APA chief executive Julia Hutchison believes that it is because customer magazines have had to fight not only to get a fair share of marketing budget but also to prove the effectiveness of the medium, that they stand out in terms of content and design.
"Customer magazines have had to showcase themselves and have never been staid – even for more dry industries such as financial services. In terms of design, customer magazines do not have to follow newsstand conventions. They can be designed to stand out from the rest. Publishers are not only taking risks with the printed format either. Many clients are now testing other branded-content media, like podcasts, radio, TV and microsites."
Square One Publishing publishes LighterLife on behalf of the slimming programme of the same name. Apart from going to members of the programme, the magazine is also, very unusually for a customer title, sold in retail outlets. According to LighterLife, 60 per cent of its readership is not associated with the programme.

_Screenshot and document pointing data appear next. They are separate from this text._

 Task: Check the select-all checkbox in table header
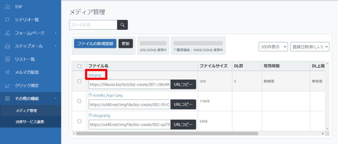click(x=79, y=66)
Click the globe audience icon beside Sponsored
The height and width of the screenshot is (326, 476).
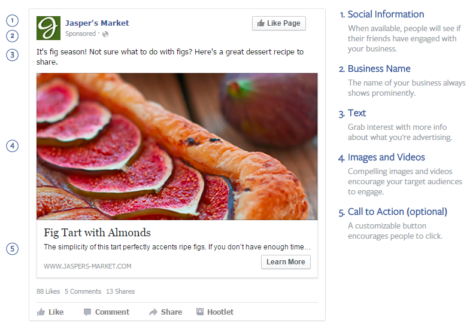click(x=105, y=34)
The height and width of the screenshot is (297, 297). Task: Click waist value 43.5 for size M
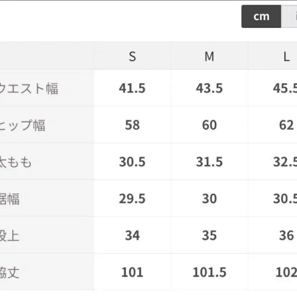point(209,88)
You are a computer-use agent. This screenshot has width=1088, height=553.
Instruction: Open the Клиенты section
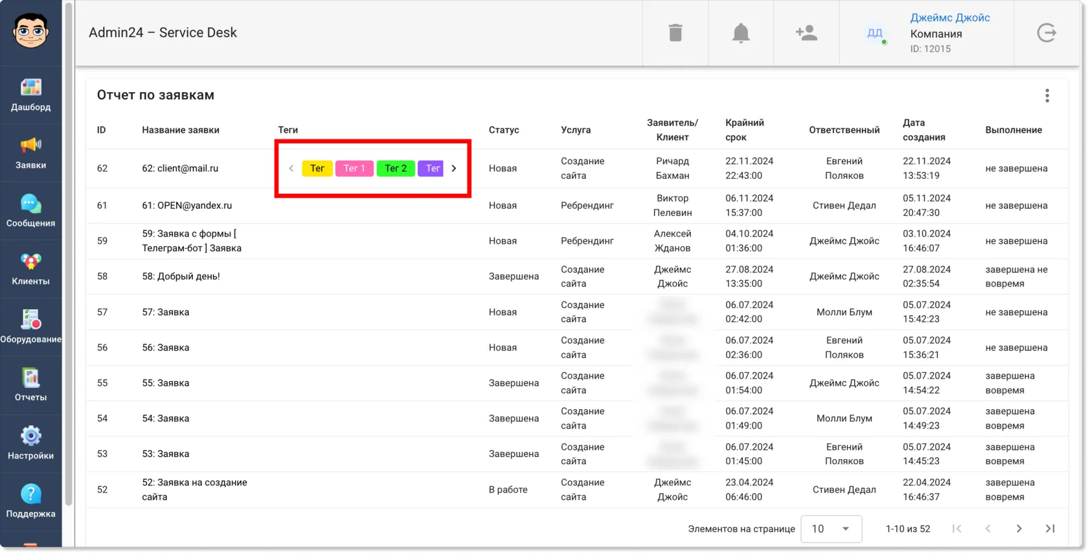coord(30,269)
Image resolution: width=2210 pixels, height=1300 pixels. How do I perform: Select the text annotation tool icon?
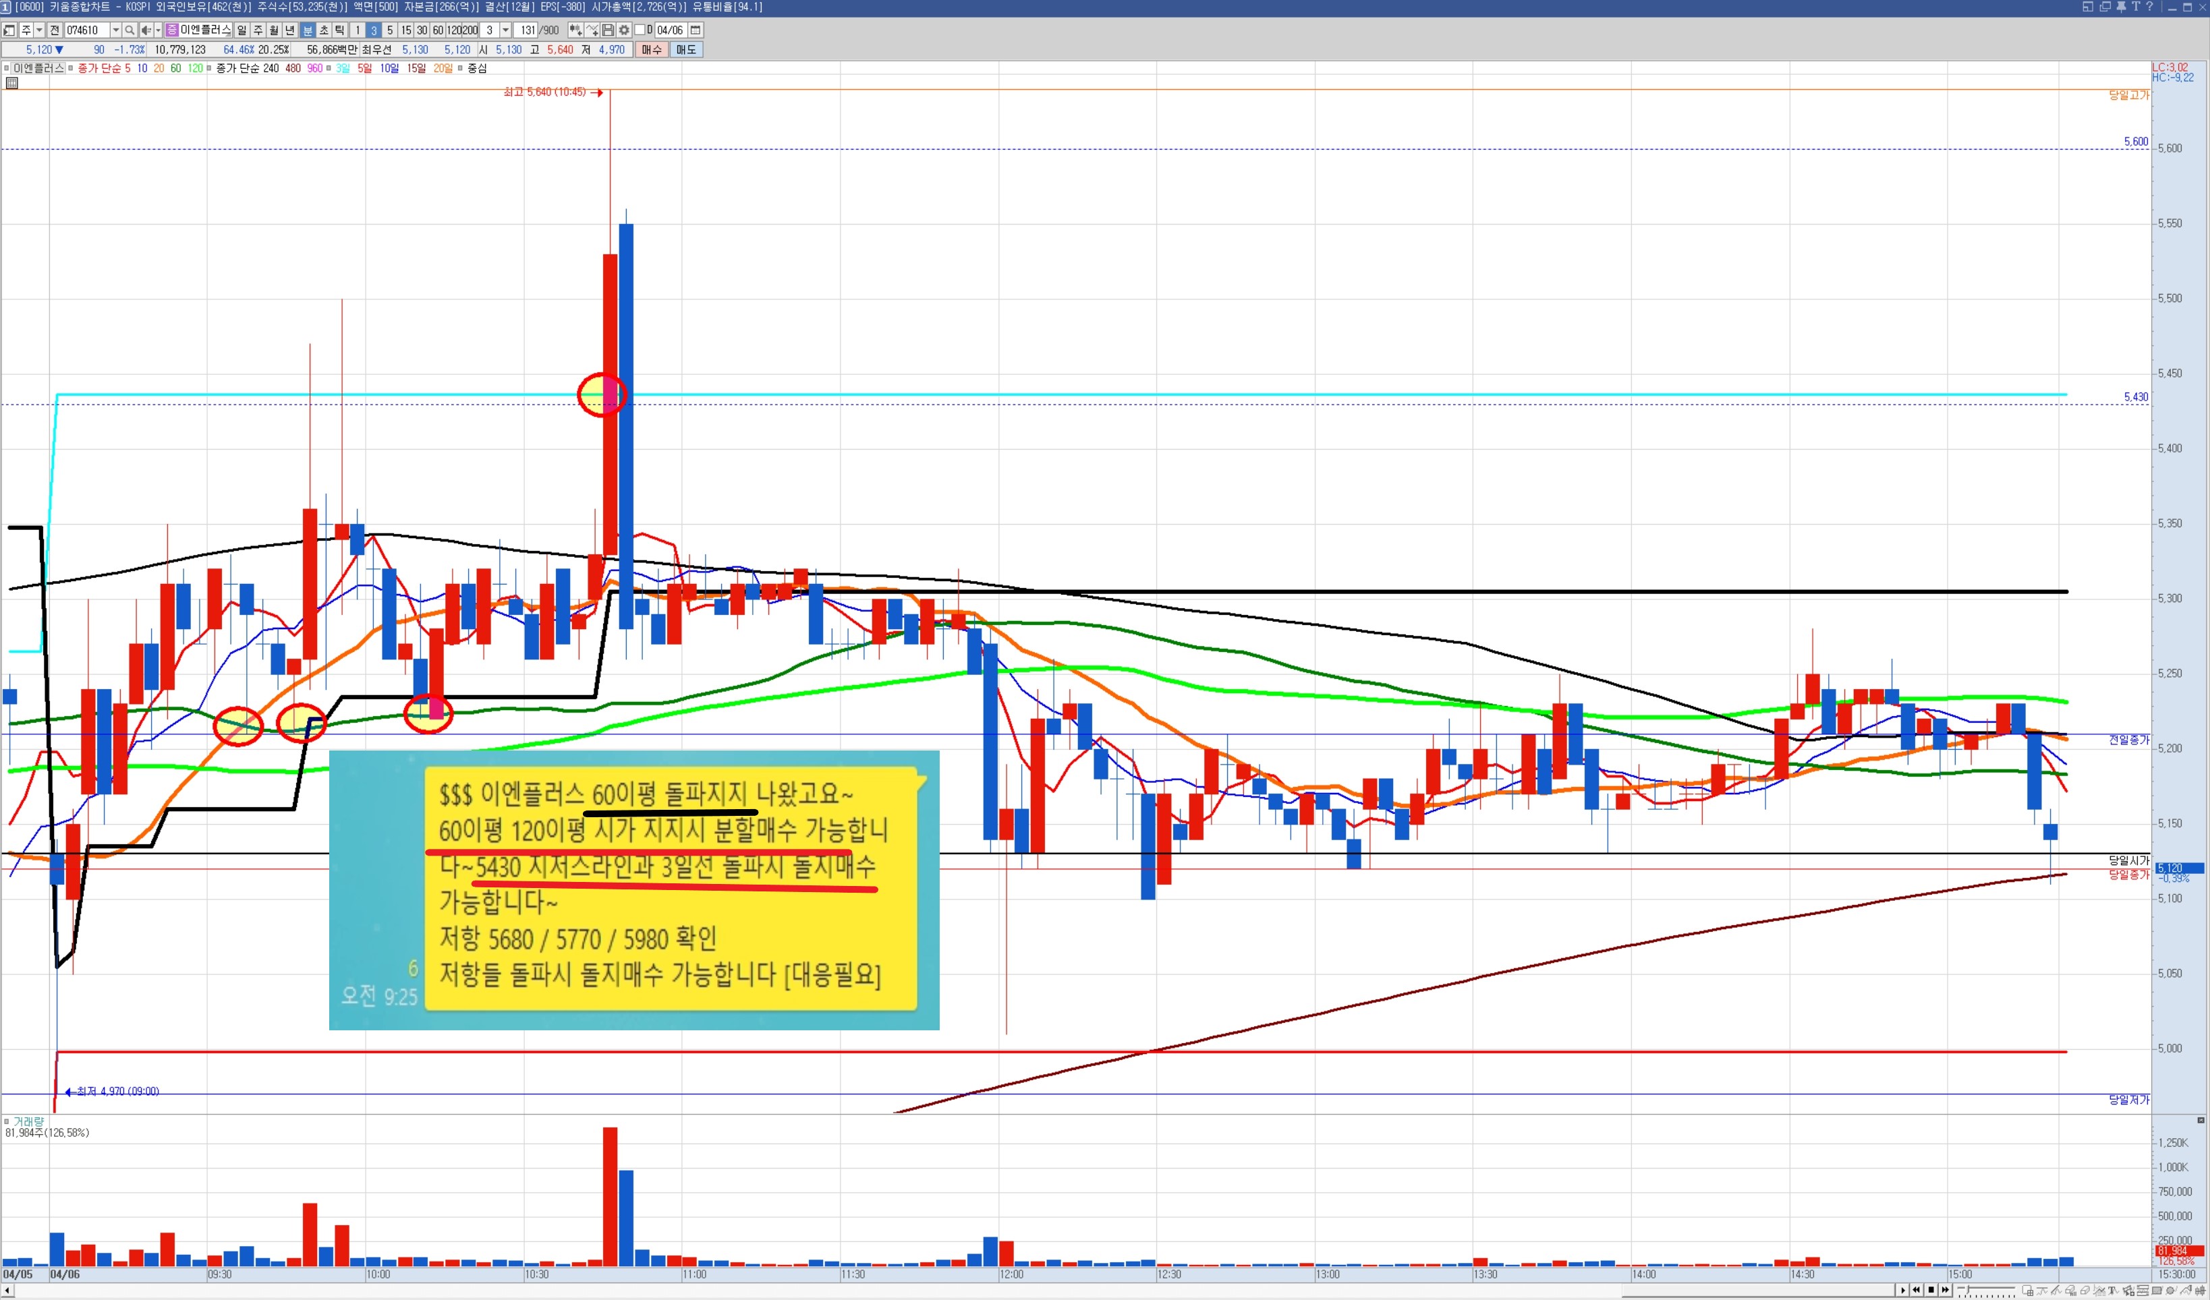[2113, 1290]
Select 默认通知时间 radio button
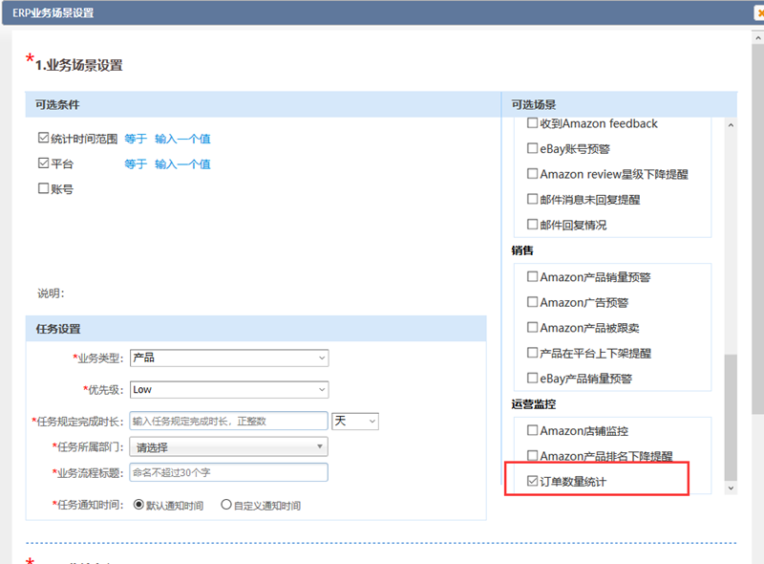 coord(138,505)
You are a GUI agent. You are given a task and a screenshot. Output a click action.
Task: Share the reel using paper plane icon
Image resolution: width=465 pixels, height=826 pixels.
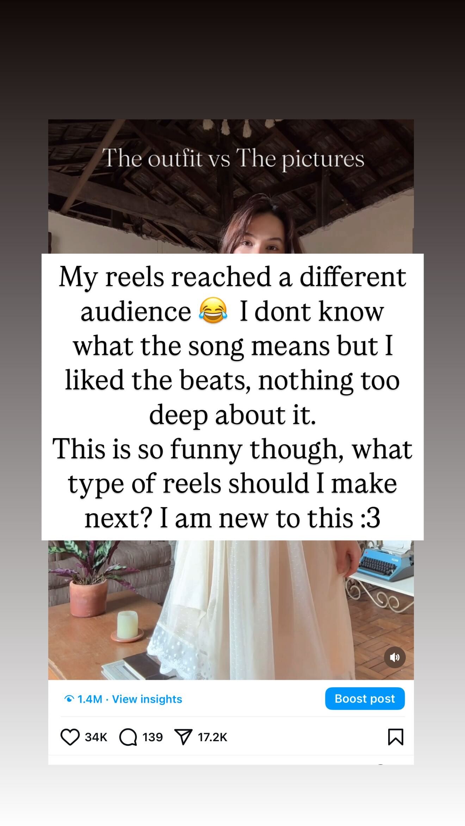click(184, 737)
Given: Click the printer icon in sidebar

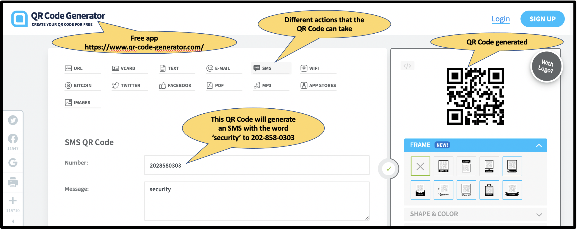Looking at the screenshot, I should pos(13,182).
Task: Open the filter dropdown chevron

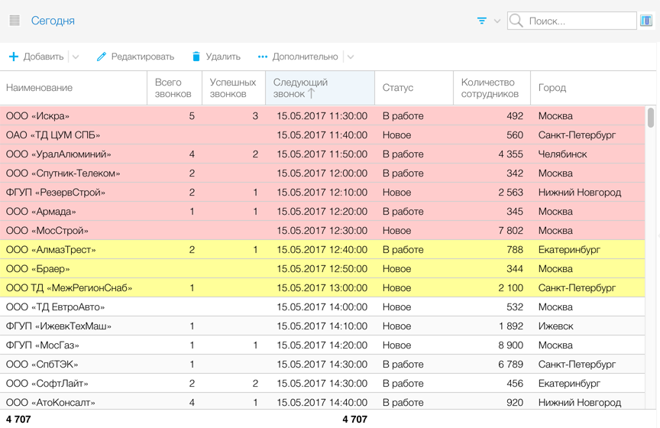Action: [497, 21]
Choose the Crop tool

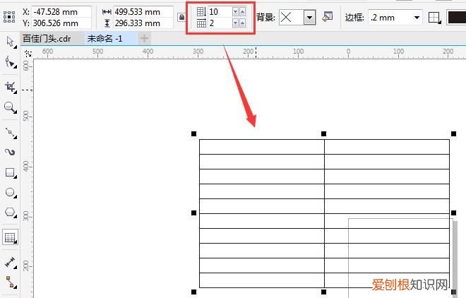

Last month the magazine removed all third-party advertising in order to strengthen its own brand messages. According to Square One, only a customer magazine could take this decision on the newsstand as the product is about brand awareness and acquisition and not profit.
The fight, says TMW’s Key, will continue for customer magazines to stand out. "In today’s internet world where news and celebrity pictures are instant, the most successful magazines are those that can capitalise on it. Weeklies are the hot new thing in newsstand publishing.
Customer publishing is never going to be about weeklies. Monthlies are as frequent as it gets. You can’t compete on topicality, so you need to compete on substance – good quality writing, well-known columnists, and celebrity features and articles that piggyback major trends in current affairs.
"The reality is that, in customer publishing, clients don’t want to push the boundaries too much. Once they have hit on something that works, they tend to stick with it."